* ABOUT THIS EXERCISE *
In full and exactly, reproduce the entries below, but omit the pictures.

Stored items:
------
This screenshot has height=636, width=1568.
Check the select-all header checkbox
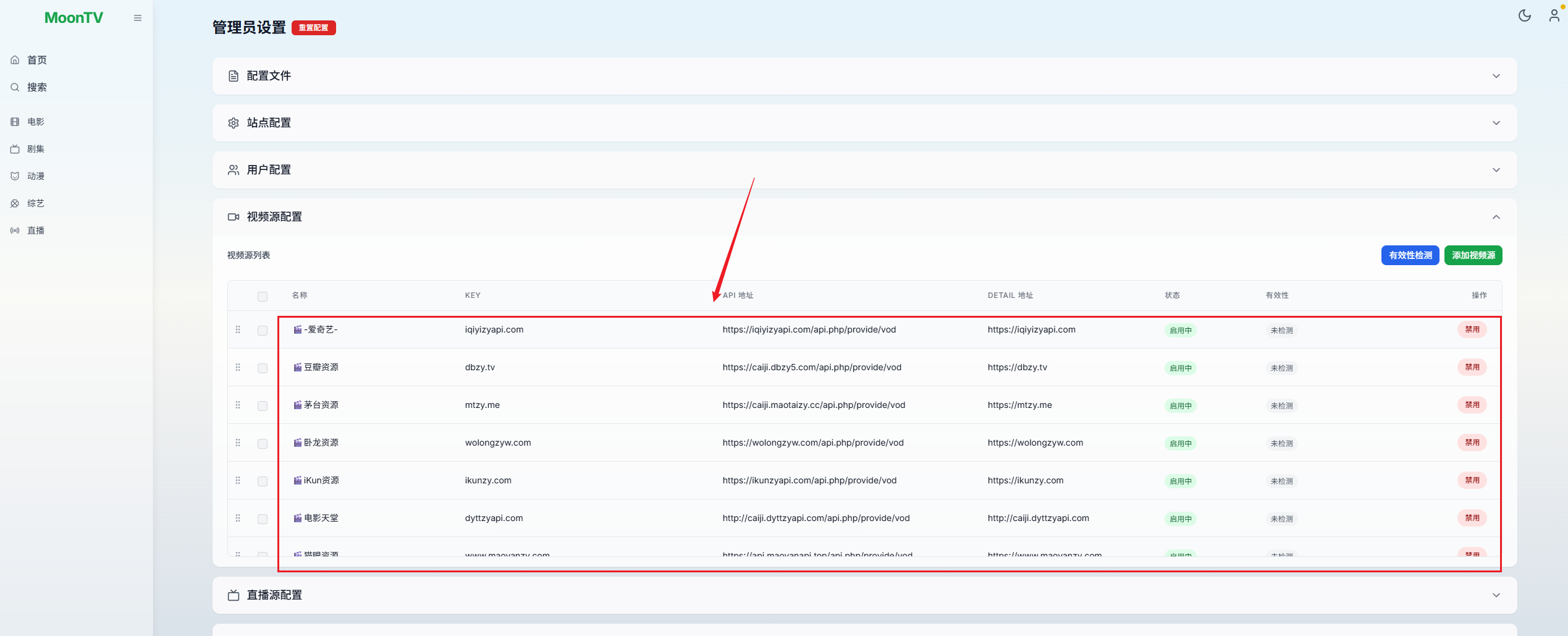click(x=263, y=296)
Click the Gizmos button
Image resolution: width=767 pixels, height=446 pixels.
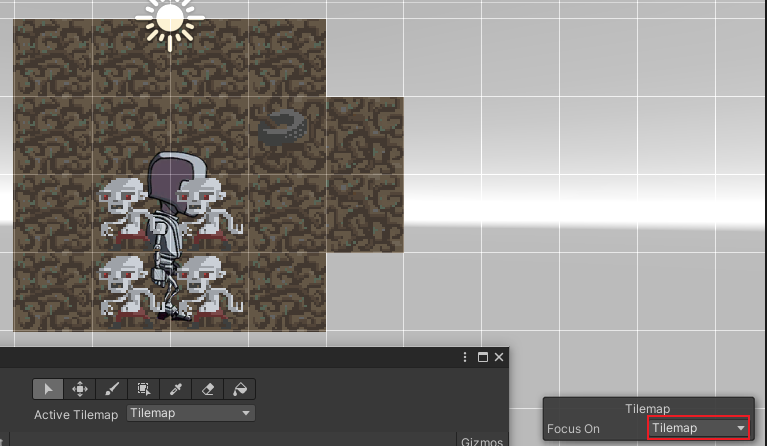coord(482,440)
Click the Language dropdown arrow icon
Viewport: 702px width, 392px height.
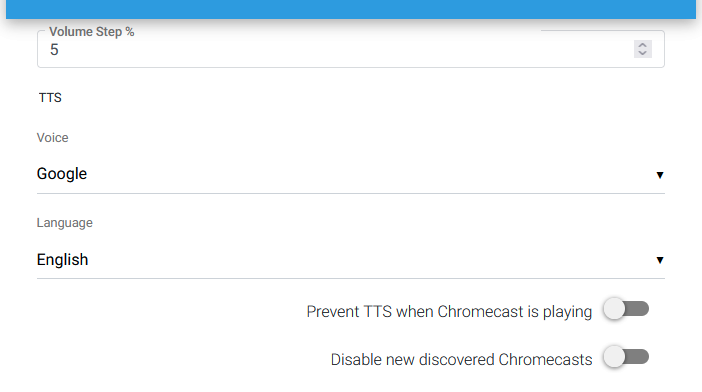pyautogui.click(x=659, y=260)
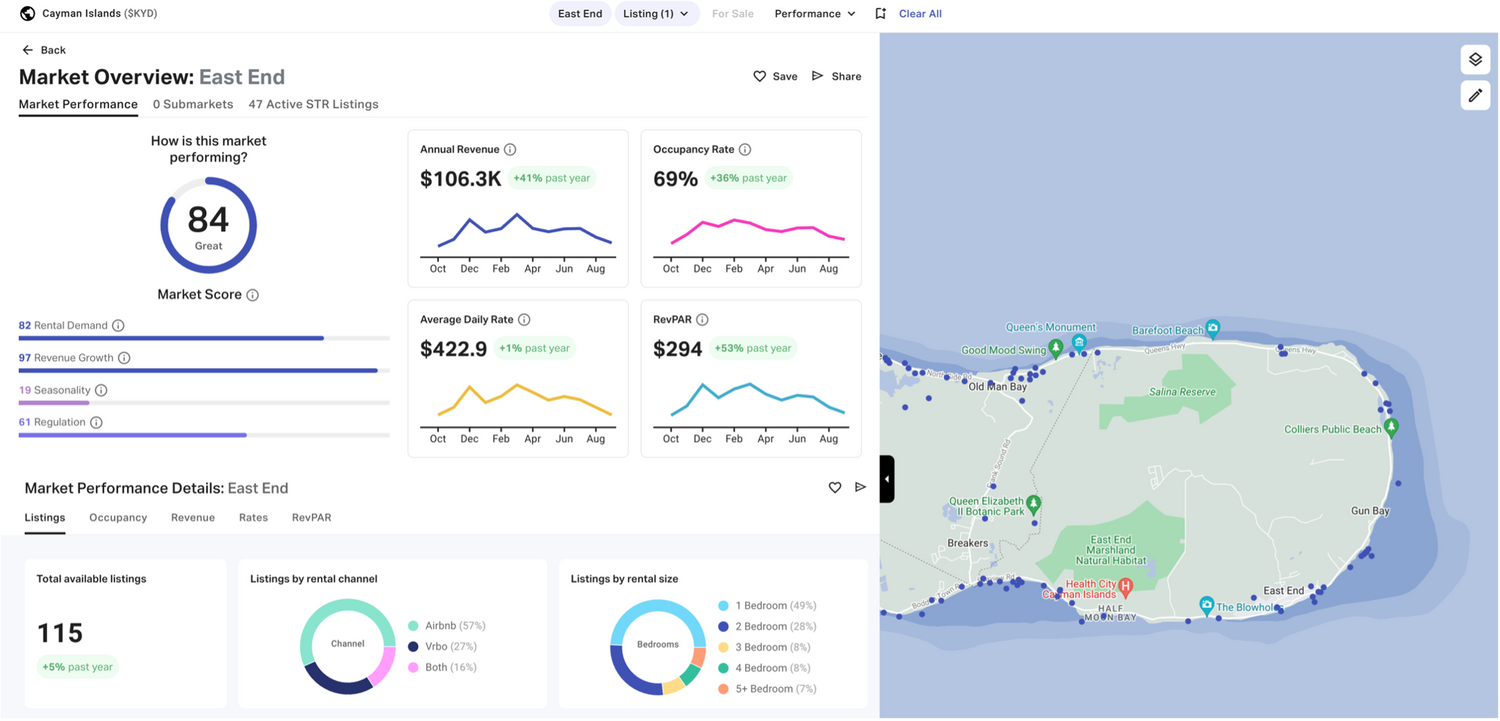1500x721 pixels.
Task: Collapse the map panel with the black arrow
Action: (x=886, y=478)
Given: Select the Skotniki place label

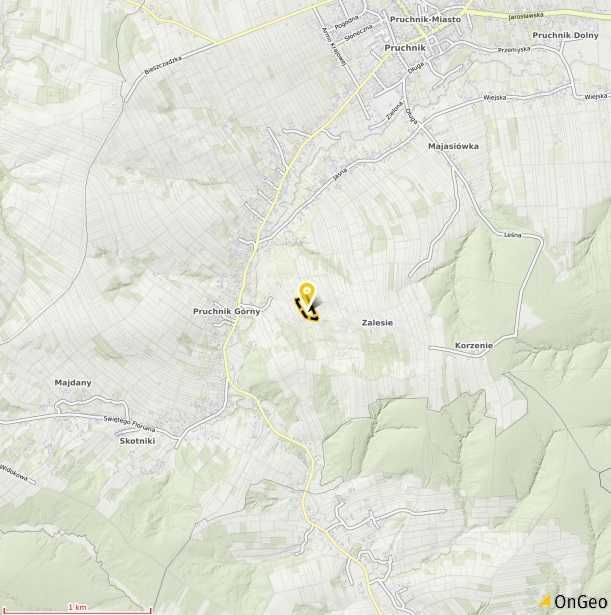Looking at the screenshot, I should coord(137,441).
------
* TASK OUTPUT *
This screenshot has height=636, width=1568.
Check the select-all header checkbox
click(x=263, y=296)
Click the Gizmos button
Image resolution: width=767 pixels, height=446 pixels.
coord(482,440)
Click the Language dropdown arrow icon
Viewport: 702px width, 392px height.
pyautogui.click(x=659, y=260)
1500x721 pixels.
Task: Collapse the map panel with the black arrow
Action: (x=886, y=478)
Given: Select the Skotniki place label

Looking at the screenshot, I should coord(137,441).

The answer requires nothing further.